SYNTHESIS NOTE

Can large language models actually create executable plans?

Do LLMs genuinely assemble plans that work, or just generate planning-domain knowledge that sounds coherent? Understanding this distinction matters for deploying AI in real planning tasks.

Synthesis note · 2026-03-30 · sourced from Tasks Planning

Solving planning tasks requires two distinct capabilities: (a) having planning domain knowledge — actions, preconditions, effects, hierarchical recipes, past cases — and (b) assembling that knowledge into an executable plan that handles subgoal and resource interactions. LLMs are strong at (a) and fail at (b). Only about 12% of plans that GPT-4 generates are actually executable without errors and goal-reaching.

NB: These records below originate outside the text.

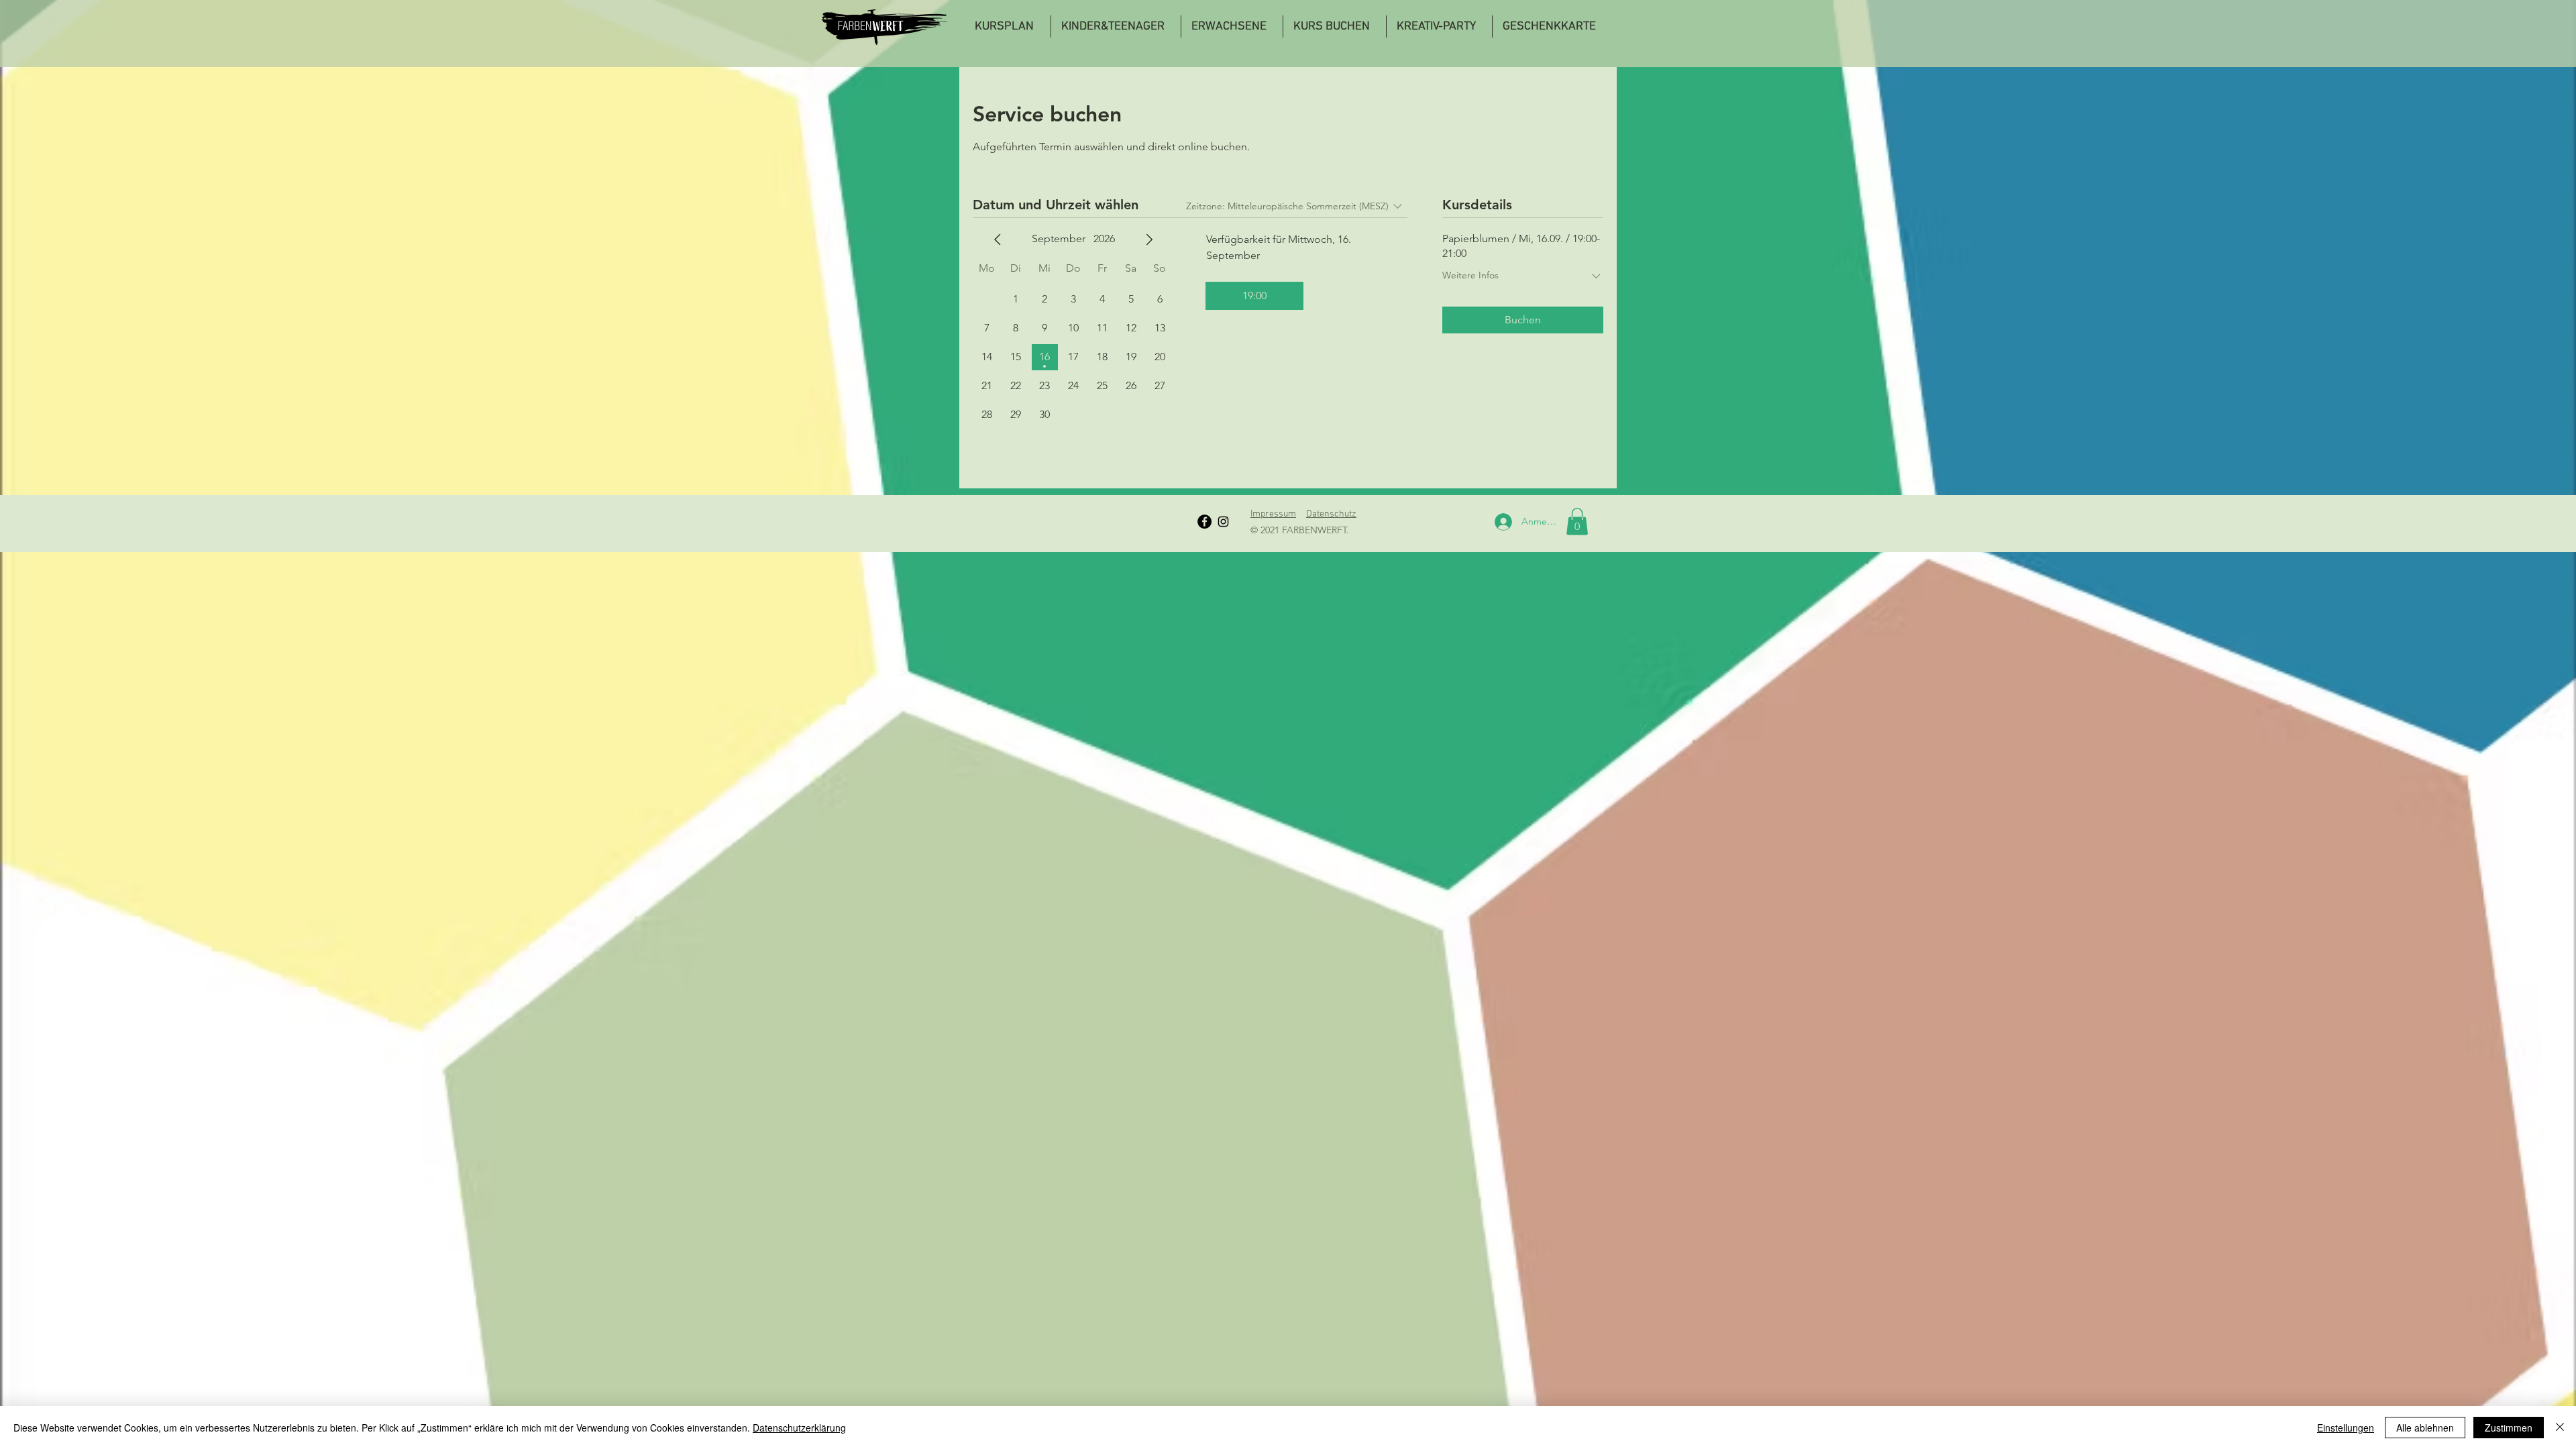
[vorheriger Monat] (997, 239)
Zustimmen (2508, 1427)
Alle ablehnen (2425, 1427)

The confusion between these two capabilities explains much of the conflicting literature on LLM planning. "Many papers claiming planning abilities of LLMs, on closer examination, wind up confusing general planning knowledge extracted from the LLMs for executable plans. When all we are looking for are abstract plans, such as 'wedding plans,' with no intention of actually executing said plans directly, it is easy to confuse them for complete executable plans."

Self-critiquing makes things worse, not better. LLMs "hallucinate both false positives and false negatives while verifying the solutions they generate." With self-verification, performance actually diminishes compared to systems with external sound verifiers. The nature of feedback — whether binary or detailed — shows minimal impact on generation, suggesting "the core issue lies in the LLM's binary verification capabilities rather than the granularity of feedback." Since Does self-revision actually improve reasoning in language models?, the self-critiquing failure in planning is the same mechanism operating on a different task type.

The proposed architecture is the LLM-Modulo framework: a generate-test-critique loop where LLMs generate candidate plans and a bank of external critics evaluates them. LLMs play multiple roles — guessing candidates, translating formats, helping users flesh out specifications, helping experts acquire domain models — but are never ascribed planning or verification abilities. Plans produced by this compound system have formal soundness guarantees because of the external critics.

Kambhampati's framing is precise: "LLMs are amazing giant external non-veridical memories that can serve as powerful cognitive orthotics for human or machine agents, if rightly used." The "non-veridical" is key — LLMs reconstruct completions probabilistically rather than indexing and retrieving exactly. "The boon ('creativity') and bane ('hallucination') of LLMs is that n-gram models will naturally mix and match."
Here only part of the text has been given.